Early on in our forays to the forest, we went with another family, who shared our passion for good eats. Breakfasts consisted of fresh drip coffee from Peets, pancakes, eggs and sausage, and French toast rather than cold cereal and Nescafe. For lunch we made godfather sandwiches (round sourdough, oil/vinegar/herb dressing, hot coppa, mortadella, salame, provolone, artichoke hearts, olives, roasted red peppers), bagels and cream cheese, and the occasional tuna or pb&j thrown in for the kids. When we returned from a day at the lake, we would crack open a bottle of wine or mix up a pitcher of margaritas (one year we even had a blender to make blended drinks!), and prep for dinner. We were quite civilized, having appetizers while we worked. Sometimes cheese and crackers, maybe prawns in the woods (large shrimp and cocktail sauce), or guacamole and chips. For dinner we would feast on pasta carbonara, London broil, fajitas, chicken mole, jambalaya (although we do cheat and use a base mix like Zatarain’s), and a barbecue night with burgers and dogs. Basically our food consumption didn’t vary much from what we would eat at home. We always figured that even if we couldn’t afford to stay indoors, we could at least eat well.

This year we are going for twice as long, and we have a house full each week. Feeding 8-10 people each night for 14 nights is a lot of planning. We normally eat out at one of the fine local dining establishments during the week, so that means 12. This is what I have planned:

Chili, cornbread and salad
Carne Asada fajitas, salad
Pasta with bacon, garlic, cilantro and asiago, sourdough and salad
Twice cooked chicken (precooked in a marinade, then grilled), rice, grilled veggies and biscuits
Fresh caught trout, burgers, salad, and baked beans
London Broil, roasted potatoes and carrots
Chicken Mole, tortillas, salad
Jambalaya with smoked sausage
Marinated Tri-tip, grilled veggies, mashed potatoes
Fred Burgers (gourmet burgers from my son’s butcher shop)
2 surprise meals provided by my brother and his family

Now, off to the store…..

Tuesday, August 01, 2006

Postcard from the Edge

I haven’t had much time to read lately, but with a spare hour late one night, I went cruising my favorite blogs. So I was over at Cream Puffs in Venice scoping out the latest delish dish, when I saw a post on The Postcard Event which led me to What’s for Lunch Honey (more on this wonderful site on a different day).

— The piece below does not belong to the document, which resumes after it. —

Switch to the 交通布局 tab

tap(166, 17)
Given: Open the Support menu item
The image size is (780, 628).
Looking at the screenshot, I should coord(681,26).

Meeta had put out a challenge. Blogger Postcards from the World. Those of us in the alternate reality (aka blogosphere) were invited to communicate in an old-fashioned honest way via snail mail. In a relatively short time she had 64 people signed up to send a postcard to a perfect stranger.

Right now my life is less than ideal. My father is seriously ill and I am working to get his house on the market. I have just finished the book I have worked on for the last 5 years (although in all fairness, we have only been in production for 9 months) and have what I consider to be the detestable job of working on the tour and publicity (it is definitely not my forte). Work is a bit hectic since I am leaving Saturday for two weeks. But I’m always up for a challenge, and signed right up. Today, I dug through my drawers and reminisced as I pawed through postcards to send. One from my alma mater, from which my daughter just graduated from. Another from the lake we are heading to on Saturday. And the one below – from one of our trips to Mexico.

I'm glad I participated. It was a nice diversion and I really do love being part of the blog community. Everyone I communicate with has been helpful, supportive, and enlightening.